Kansas State coach Bill Snyder knows it, too. And he's trying to make sure that's not all Rhoads' team has to do.
Last year at Arrowhead Stadium, the Cyclones held Thomas, the Big 12's rushing leader in 2009, to just 96 yards on 25 carries but lost on a blocked extra point. He might take a similar performance by his defense this year, but he's quite aware of what he'll face on Saturday.
"He combines both power and elusiveness, and that’s a heck of a combination. Usually when you’ve got a big physical back, he’s more of a north-south type of guy. Our guy, Alexander Robinson would probably rather make you miss," Rhoads said. "He can do both. To do that with his size and speed combination is scary."
Thomas, at 6-foot-2 and 228 pounds, topped 90 yards in eight of 12 games last season. Already this year, he's put up 234 yards against UCLA and another 137 against Iowa State. That's made him college football's No. 3 rusher, up from No. 21 a year ago.

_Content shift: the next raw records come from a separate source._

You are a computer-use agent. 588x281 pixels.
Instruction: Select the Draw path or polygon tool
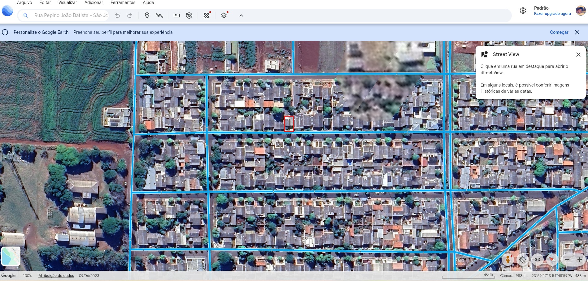click(x=159, y=16)
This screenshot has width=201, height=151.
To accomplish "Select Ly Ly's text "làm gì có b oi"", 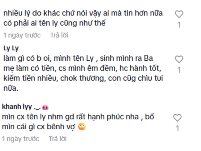I will (27, 58).
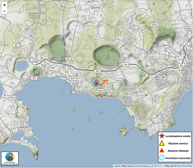Open the Stamen Design link
193x168 pixels.
(142, 166)

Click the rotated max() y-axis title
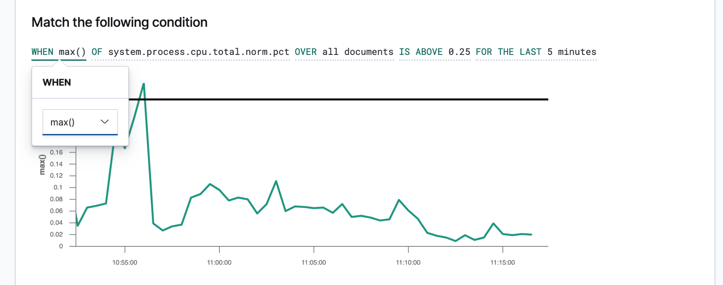(x=42, y=165)
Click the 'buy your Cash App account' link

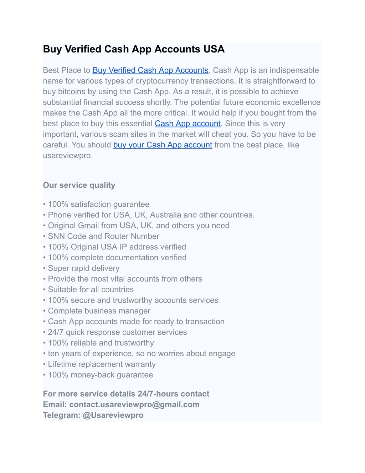click(163, 145)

"He finds places to run the ball that, maybe a year ago, he wasn’t struggling with, but maybe wasn’t as quick to react to," Snyder said.

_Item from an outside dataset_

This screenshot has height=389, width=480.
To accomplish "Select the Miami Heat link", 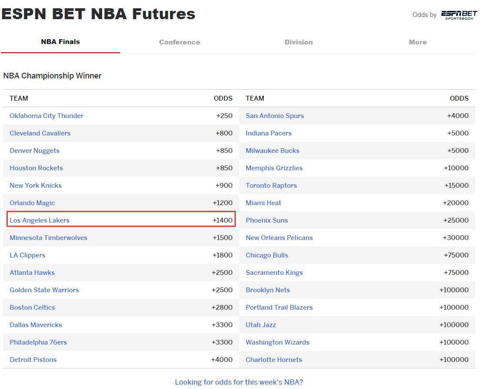I will pyautogui.click(x=263, y=203).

But the worst-kept secret in the Big 12 is stopping Thomas means stopping Kansas State. In games Thomas failed to top 90 yards, the Wildcats were 0-4. Iowa State came close. They also came close to winning. Which, in a tight Big 12 North race, doesn't mean much.
"We tackled well in the game and certainly you go into every game, and we go into this one especially, with a plan to stop the run. And have enough people close to the line of scrimmage and near the football to be able to do that," Rhoads said of last year's loss. "I don’t think we have any type of magic formula, I think we’re going to have to play better this year than we did a year ago, as a year more in a system, you have a better understanding of where your running lanes are and where you need to be, and he clearly does."

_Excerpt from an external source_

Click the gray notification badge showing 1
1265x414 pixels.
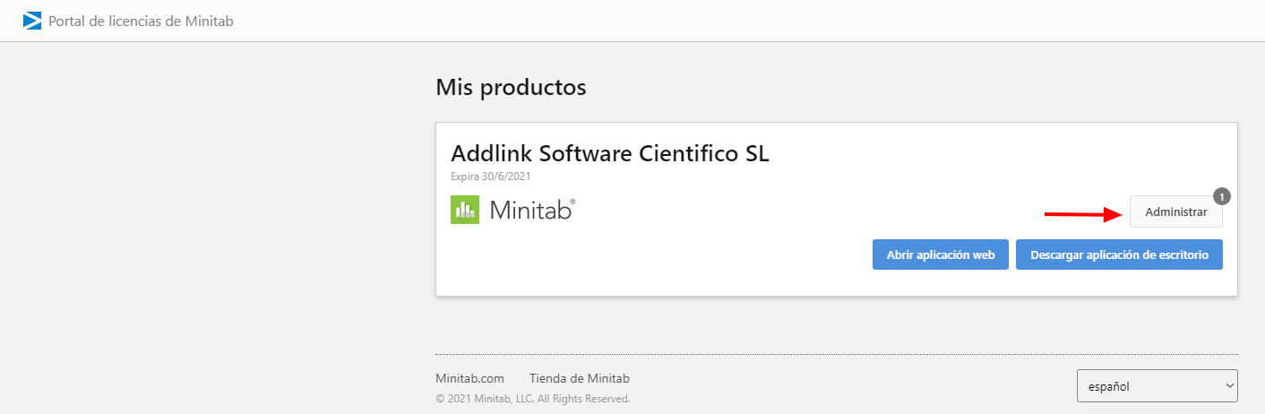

And for Kansas State, that's the challenge. Because of Thomas' success, they threw the ball the fewest times of any team in the Big 12. Because of that, they threw just seven touchdown passes, six fewer than the No. 11 team and 31 fewer than the No. 1 team.
It's tough to blame to 6-6 Wildcats for strapping their fate to the back of their workhorse, but the task this year is to turn that worst-kept secret into a fallacy.
The man who can do it is quarterback Carson Coffman, benched in mid-season last year for Grant Gregory. Coffman played through sickness in the first game, and threw for a career-high 280 yards against Missouri State in last week's 48-24 win. He's also the league's leader in passing efficiency through two games. His four touchdowns have already equaled his total from last season.
"When we put him on the field a year ago, he had not been a starting quarterback, so he really had not had a great deal of playing time and certainly had not had playing time in critical situations in close ball games, et cetera," Snyder said. "I think the experience has helped him, the experience both on the field and experience with the system, having different terminology as opposed to what he’d become accustomed to previously."
That's been apparent early in the season, after Coffman beat out Collin Klein and Sammuel Lamur to re-win the job. Now they'll need him to continue to show that improvement in conference play, so maybe this year, stopping Thomas doesn't mean stopping the Wildcats.